Respondent ingested sulindac, a non-steroidal anti-inflammatory (NSAID) drug that is a generic for the brand name NSAID Clinoril, and as a result suffered painful and debilitating injuries. Respondent sued Petitioner—who manufactures generic sulindac—in state court for design defect among other causes of action. Petitioner removed the case to federal court, and Respondent ultimately proceeded to trial only on the design defect claim. The jury found for Respondent and awarded $21.06 million in compensatory damages. The trial court denied Petitioner's motion for judgment as a matter of law and motion for a new trial.

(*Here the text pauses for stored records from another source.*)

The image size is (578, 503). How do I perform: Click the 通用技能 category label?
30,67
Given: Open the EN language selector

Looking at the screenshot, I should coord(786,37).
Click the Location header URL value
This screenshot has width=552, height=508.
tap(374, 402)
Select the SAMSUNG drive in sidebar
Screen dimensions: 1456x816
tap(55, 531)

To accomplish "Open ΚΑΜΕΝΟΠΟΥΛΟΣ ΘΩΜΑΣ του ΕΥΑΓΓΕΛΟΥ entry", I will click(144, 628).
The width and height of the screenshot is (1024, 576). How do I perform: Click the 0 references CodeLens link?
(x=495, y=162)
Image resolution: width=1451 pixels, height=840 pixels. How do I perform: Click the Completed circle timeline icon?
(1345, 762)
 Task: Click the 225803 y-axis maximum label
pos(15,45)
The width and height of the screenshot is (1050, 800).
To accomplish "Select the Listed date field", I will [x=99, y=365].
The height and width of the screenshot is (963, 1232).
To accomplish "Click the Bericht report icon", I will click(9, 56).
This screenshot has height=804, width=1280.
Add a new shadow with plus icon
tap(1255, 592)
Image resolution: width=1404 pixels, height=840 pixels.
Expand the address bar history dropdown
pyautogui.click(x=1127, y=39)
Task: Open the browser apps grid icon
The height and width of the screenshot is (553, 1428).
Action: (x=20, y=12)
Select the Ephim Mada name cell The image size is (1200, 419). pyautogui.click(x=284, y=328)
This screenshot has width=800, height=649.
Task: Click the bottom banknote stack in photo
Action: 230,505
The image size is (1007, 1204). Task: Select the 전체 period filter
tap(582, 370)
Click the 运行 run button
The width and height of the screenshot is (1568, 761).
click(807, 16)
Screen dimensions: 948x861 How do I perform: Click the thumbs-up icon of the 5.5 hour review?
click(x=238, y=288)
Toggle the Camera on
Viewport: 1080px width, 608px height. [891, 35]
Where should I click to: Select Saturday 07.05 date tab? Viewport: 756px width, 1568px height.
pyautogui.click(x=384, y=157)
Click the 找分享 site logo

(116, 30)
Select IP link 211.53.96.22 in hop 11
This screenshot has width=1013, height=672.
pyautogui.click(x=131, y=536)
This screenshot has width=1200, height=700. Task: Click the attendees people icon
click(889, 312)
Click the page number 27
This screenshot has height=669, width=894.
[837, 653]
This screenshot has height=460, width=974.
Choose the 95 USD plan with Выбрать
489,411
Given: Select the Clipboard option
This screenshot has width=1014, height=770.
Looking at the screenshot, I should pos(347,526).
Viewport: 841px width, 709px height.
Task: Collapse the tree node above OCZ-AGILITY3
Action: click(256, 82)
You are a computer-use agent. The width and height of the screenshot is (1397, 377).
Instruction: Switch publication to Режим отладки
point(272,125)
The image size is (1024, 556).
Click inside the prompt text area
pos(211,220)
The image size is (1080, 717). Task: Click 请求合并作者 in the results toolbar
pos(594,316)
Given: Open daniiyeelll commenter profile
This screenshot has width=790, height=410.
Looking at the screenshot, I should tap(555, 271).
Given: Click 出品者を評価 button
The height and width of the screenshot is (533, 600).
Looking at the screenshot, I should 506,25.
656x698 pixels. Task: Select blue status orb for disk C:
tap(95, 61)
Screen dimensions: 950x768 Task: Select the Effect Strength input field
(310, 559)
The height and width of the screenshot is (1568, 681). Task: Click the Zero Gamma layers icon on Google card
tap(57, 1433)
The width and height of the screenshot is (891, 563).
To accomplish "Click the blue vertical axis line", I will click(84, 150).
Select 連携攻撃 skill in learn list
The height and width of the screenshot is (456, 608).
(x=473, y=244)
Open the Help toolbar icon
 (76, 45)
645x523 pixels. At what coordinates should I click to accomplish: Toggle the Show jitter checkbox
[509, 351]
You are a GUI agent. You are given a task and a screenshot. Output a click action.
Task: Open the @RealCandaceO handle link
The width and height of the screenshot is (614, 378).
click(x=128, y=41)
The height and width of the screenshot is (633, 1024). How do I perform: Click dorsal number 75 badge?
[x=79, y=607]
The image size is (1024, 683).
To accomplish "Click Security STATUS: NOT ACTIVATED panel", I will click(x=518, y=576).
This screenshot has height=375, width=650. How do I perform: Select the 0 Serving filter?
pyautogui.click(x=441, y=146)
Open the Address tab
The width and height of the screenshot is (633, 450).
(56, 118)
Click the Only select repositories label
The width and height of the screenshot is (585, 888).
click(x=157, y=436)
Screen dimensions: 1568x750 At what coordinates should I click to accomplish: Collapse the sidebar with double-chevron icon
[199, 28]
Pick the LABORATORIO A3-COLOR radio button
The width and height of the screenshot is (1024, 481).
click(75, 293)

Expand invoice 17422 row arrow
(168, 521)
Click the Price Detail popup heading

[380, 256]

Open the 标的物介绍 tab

Petitioner appealed to the Court of Appeals for the First Circuit which upheld the jury award and held that: (1) a safer alternative is not a necessary element of a design defect claim, and (2) Respondent could choose not to make the drug at all if the risks outweigh the benefits, and Wyeth v. Levine's (129 S.Ct. 1187 (2009)) general rule against preemption would not prevent states from prohibiting manufacture of a dangerous drug. The First Circuit’s holding conflicts with decisions in the Fifth, Sixth, and Eighth circuits, and the Supreme Court granted certiorari to resolve the circuit split.